For some reason, I think of Hallmark romance movies. I don’t mind saying they are too predictable, but they do use the elements of good romance. Consider the following:
- One of the characters is in a relationship with someone else.
- One of the characters’ family disapproves of the relationship and threatens to cut the character off.
- One of the characters misunderstands the kind of person the other character is and initially dislikes him/her (e.g., character is very shy or nervous but it comes across as rude and arrogant).
- Character X suspects that Character Y is planning or has committed a crime — the more Character X finds out, the more dangerous the situation becomes. (rarely used in Hallmark)
So you’ve developed your two characters and given them a sizable problem to overcome. To make a story, one more thing is needed – a reason for them to work with each other to overcome the problem and work things out. Many times in real life situatios we see couples simply give up and move on. This is a sad situation, but it really doesn’t make for good reading – or writing. There must be a common goal of sorts for them to overcome.
Often one of the two characters is in love with someone else and it must be drawn out to reveal the true love between your characters. However, often there are outside circumstances that intrude upon the lovers. Think about these.
1. One of the characters works for the other (Think the overused nanny falls in love with her employer).

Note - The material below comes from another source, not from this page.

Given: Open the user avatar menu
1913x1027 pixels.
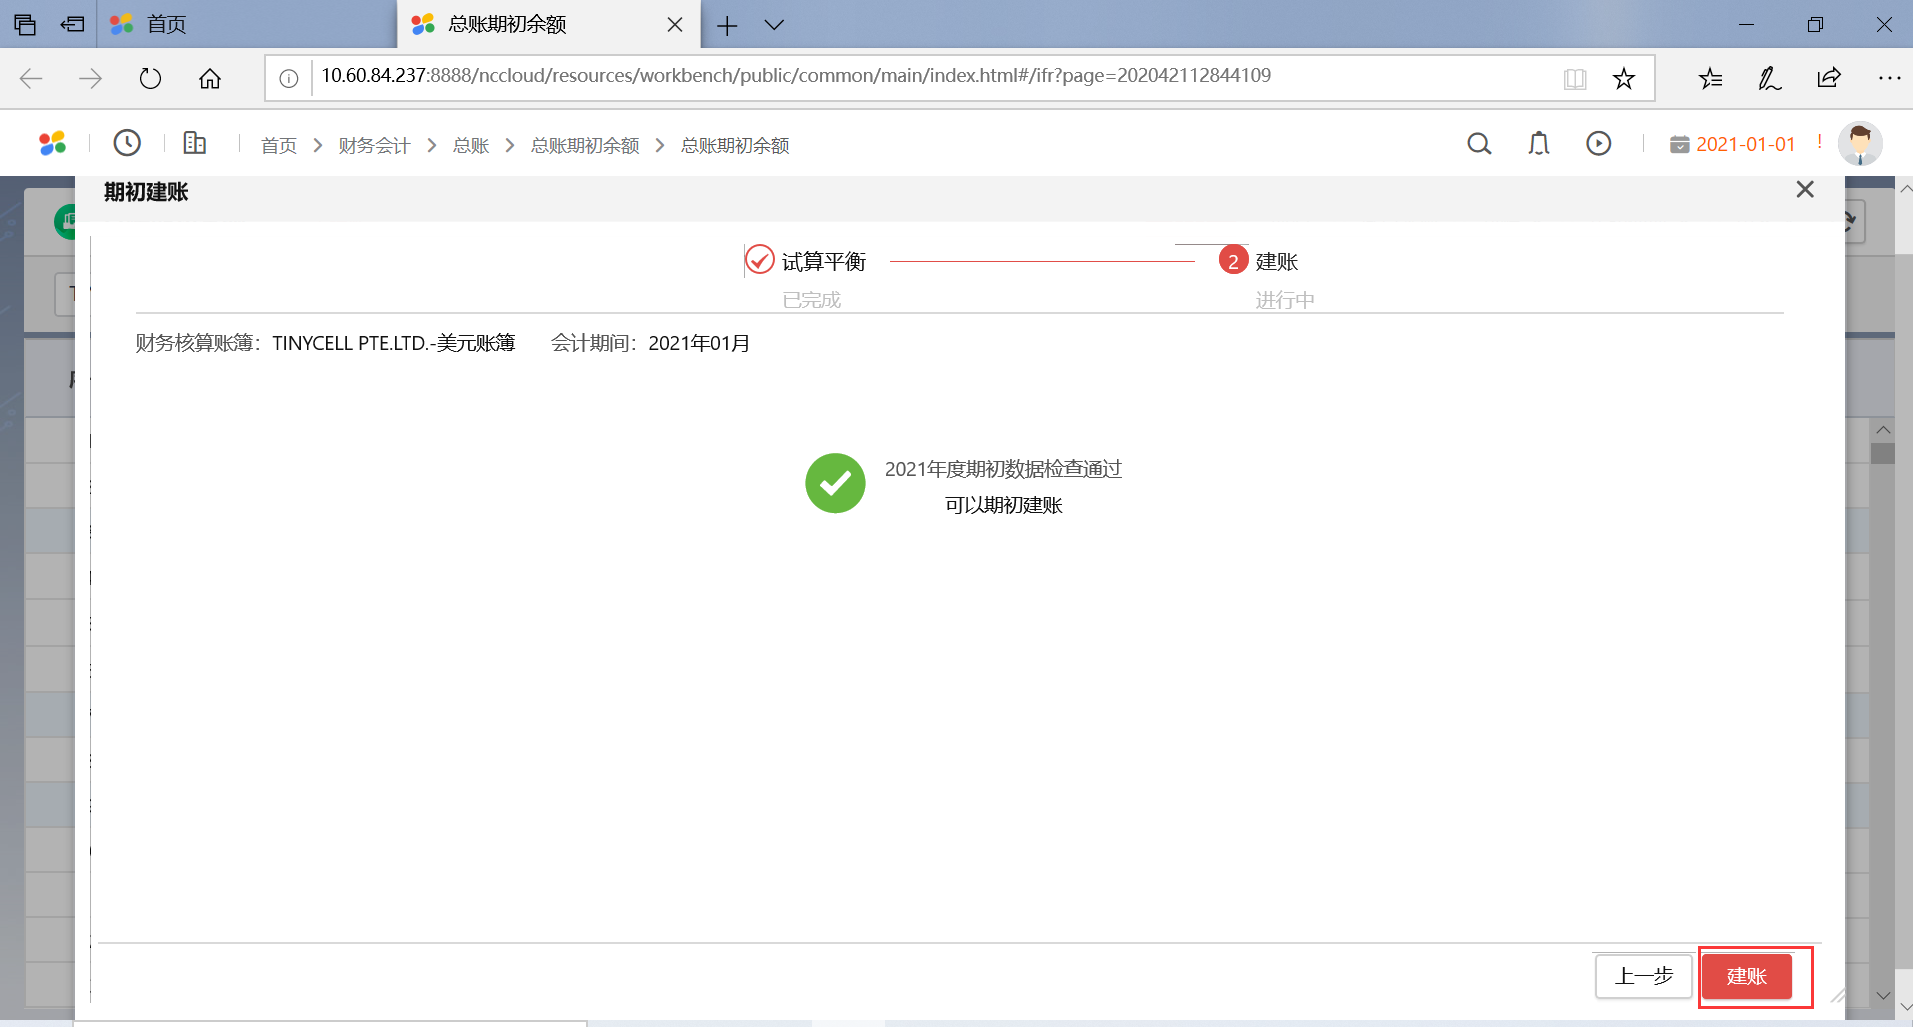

2. Character X is a detective investigating Character Y. The possibilities here are without number.
3. Character X has an accident or is in danger and Character Y has no choice but to take care of him/her.
The trick is make the story unique. These examples have been used over and over and given the first few chapters, the end of the story can easily be concluded. But again, that doesn’t make for good writing. Create your unique characters. Give them a unique obstacle. Give them a unique reason to stay together, and you’ll no doubt have a winner.